Back to Courses

Conversational RAG: Multi-Turn Memory & State

Real users don't ask one isolated question — they ask follow-ups. "What about the enterprise tier?" means nothing on its own. A conversational RAG system has to remember the thread and rewrite each turn into a self-contained query beforeit retrieves, all while keeping the conversation inside the model's context window.

Day 3 Progress0%

Why Multi-Turn Breaks Naive RAG

The Q&A bot you built in the beginner course answers one question at a time. Each request is independent: embed the question, retrieve, generate, done. That model quietly assumes every question is self-contained — and the moment a real user has a conversation, that assumption shatters.

The Follow-Up Problem

Watch what happens on the second turn:

User: What does the Pro plan include? Bot: The Pro plan includes unlimited projects, priority support, and SSO. User: What about the enterprise tier?

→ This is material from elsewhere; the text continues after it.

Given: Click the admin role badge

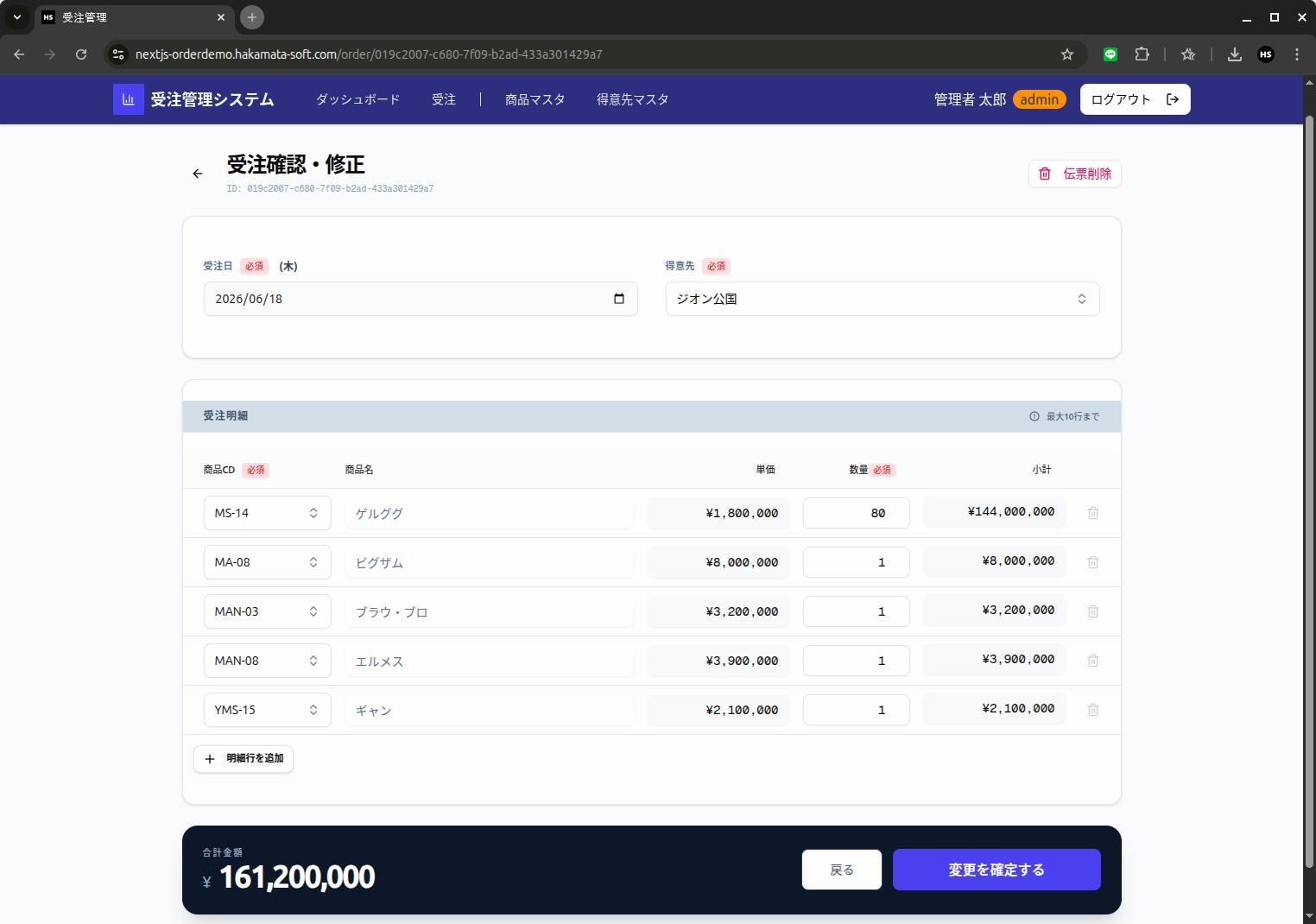Looking at the screenshot, I should 1039,99.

Your naive pipeline takes "What about the enterprise tier?" and embeds that string. But notice what's missing: the user never said the word "include," "plan," "pricing," or "features." The standalone meaning of the follow-up is "tell me about the enterprise tier — in the same respect we were just discussing." The pipeline has no idea what that respect was.

Pronouns Make It Worse

The most common — and most broken — case is the pronoun:

User: How do I rotate an API key? Bot: Go to Settings → Security → Rotate. User: How long is it valid after I do that?

Embed "How long is it valid after I do that?" and the retriever sees no key terms at all — "it" and "that" carry the entire meaning, and they're invisible to a bag-of-vectors search. You'll retrieve generic chunks about validity, time, or nothing relevant, and the model will either guess or refuse.

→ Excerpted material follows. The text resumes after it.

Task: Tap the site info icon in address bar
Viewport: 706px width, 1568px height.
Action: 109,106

Why Concatenating History Isn't the Fix

The tempting quick fix is to glue the whole conversation together and embed that:

embed("What does the Pro plan include? ... What about the enterprise tier?")

This is better than nothing, but it degrades fast. The query vector now averages two different topics, so retrieval gets fuzzy. Ten turns in, the "query" is a paragraph spanning five subjects, and similarity search returns a muddle. History helps the meaning, but dumping raw history into the retriever hurts the signal.

Two Distinct Jobs

The fix is to separate two jobs the naive pipeline conflated:

  1. Understand the question in context — resolve "it," "that," and the implied topic using the conversation history.
  2. Retrieve and generate — do this with a clean, self-contained query, exactly like single-turn RAG.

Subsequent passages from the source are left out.